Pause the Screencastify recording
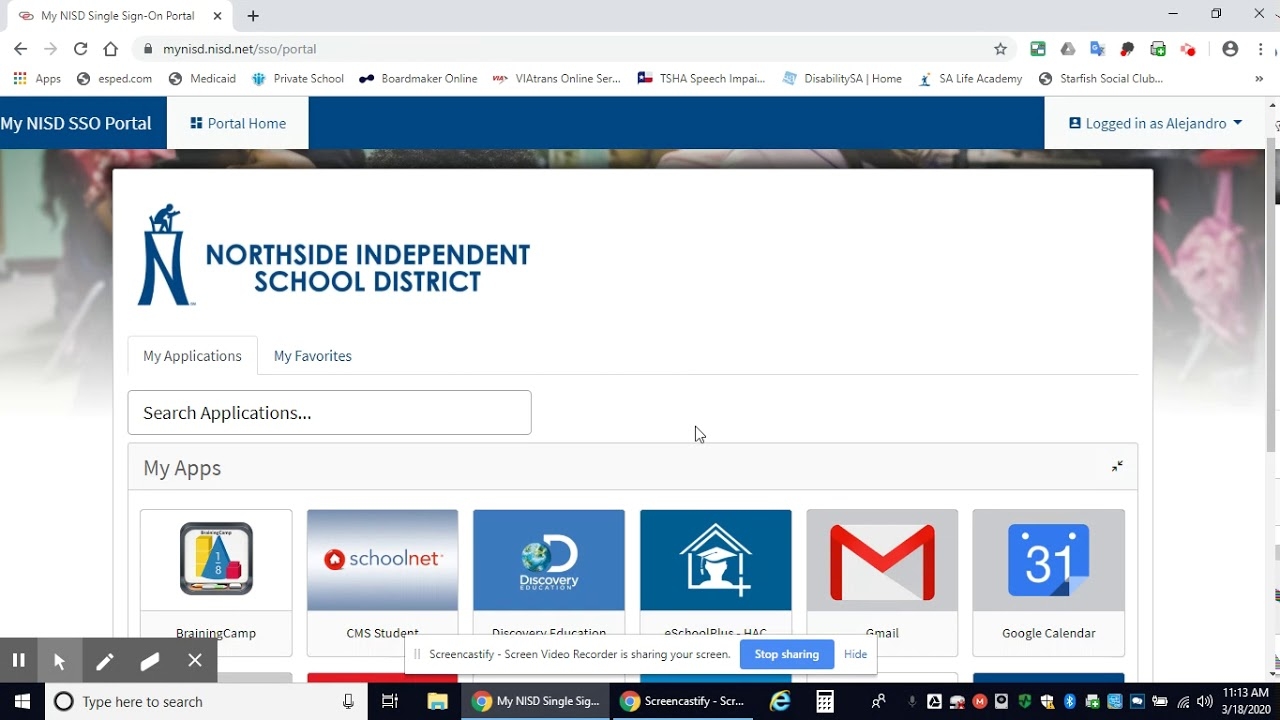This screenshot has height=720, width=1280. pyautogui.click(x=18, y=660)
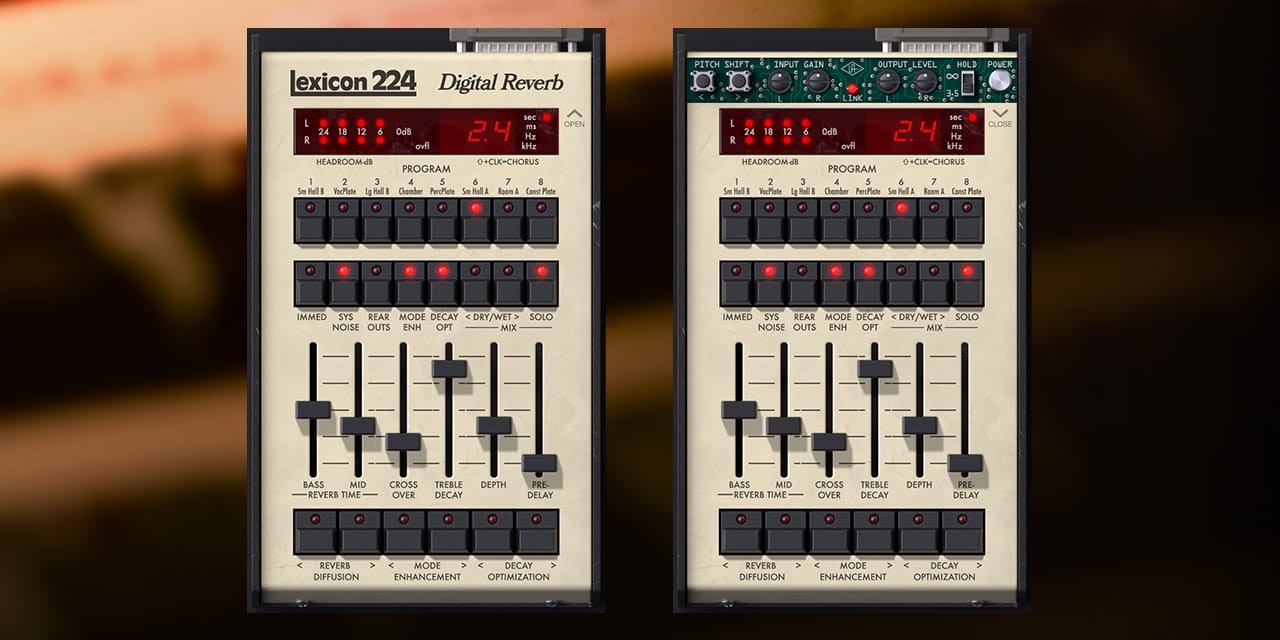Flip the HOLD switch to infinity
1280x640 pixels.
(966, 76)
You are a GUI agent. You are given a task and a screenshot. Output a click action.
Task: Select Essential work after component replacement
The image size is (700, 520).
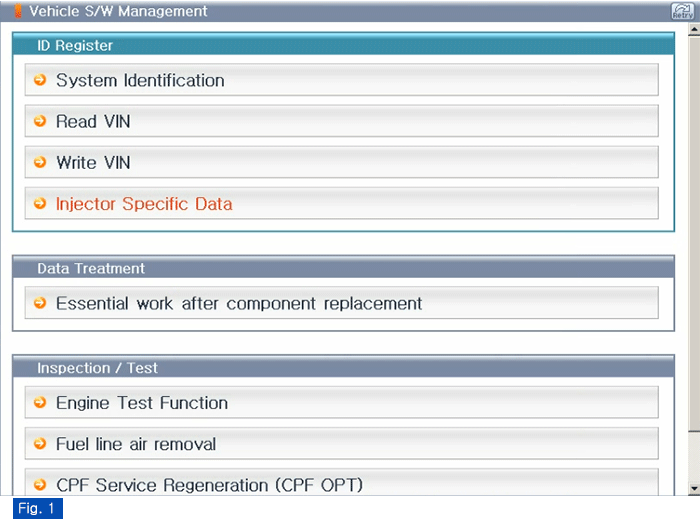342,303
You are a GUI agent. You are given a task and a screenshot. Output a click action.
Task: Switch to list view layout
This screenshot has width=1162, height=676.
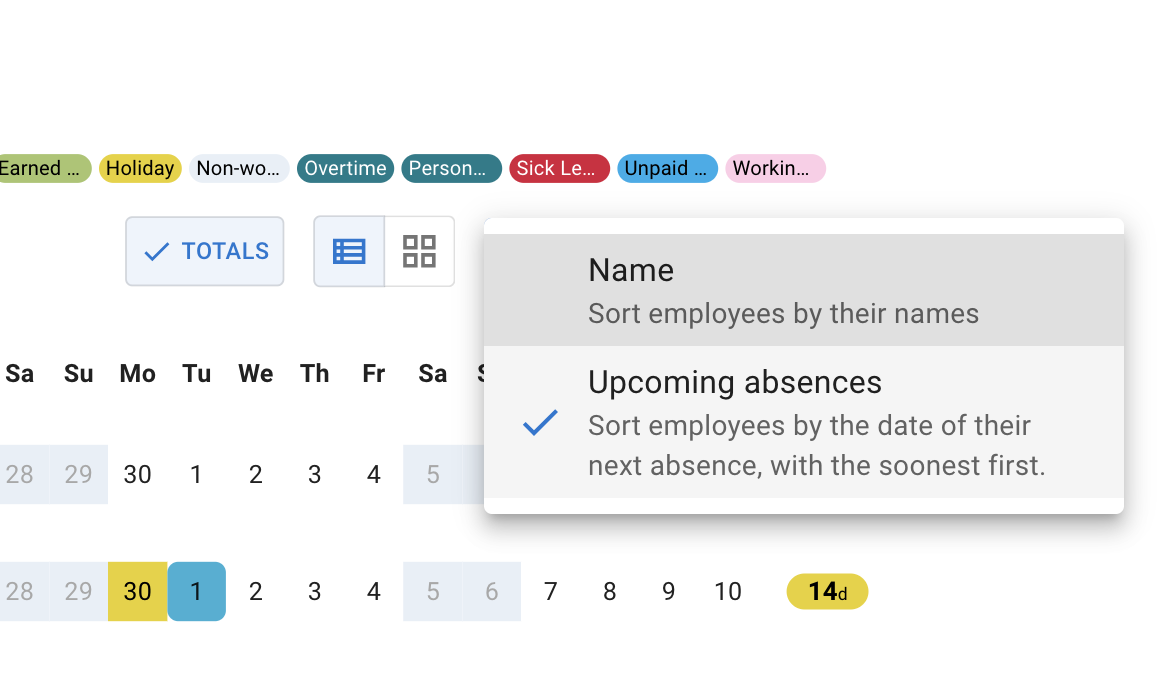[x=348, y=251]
= = = =
| Prompt |
Reproduce, exactly and with no pictures, the lines from the line containing "Task: Select Essential" through the closing line of the data above, keeping both ends.

| Answer to this exercise |
Task: Select Essential work after component replacement
The image size is (700, 520).
342,303
You are a GUI agent. You are given a task and a screenshot. Output a click action.
Task: Switch to list view layout
This screenshot has width=1162, height=676.
[x=348, y=251]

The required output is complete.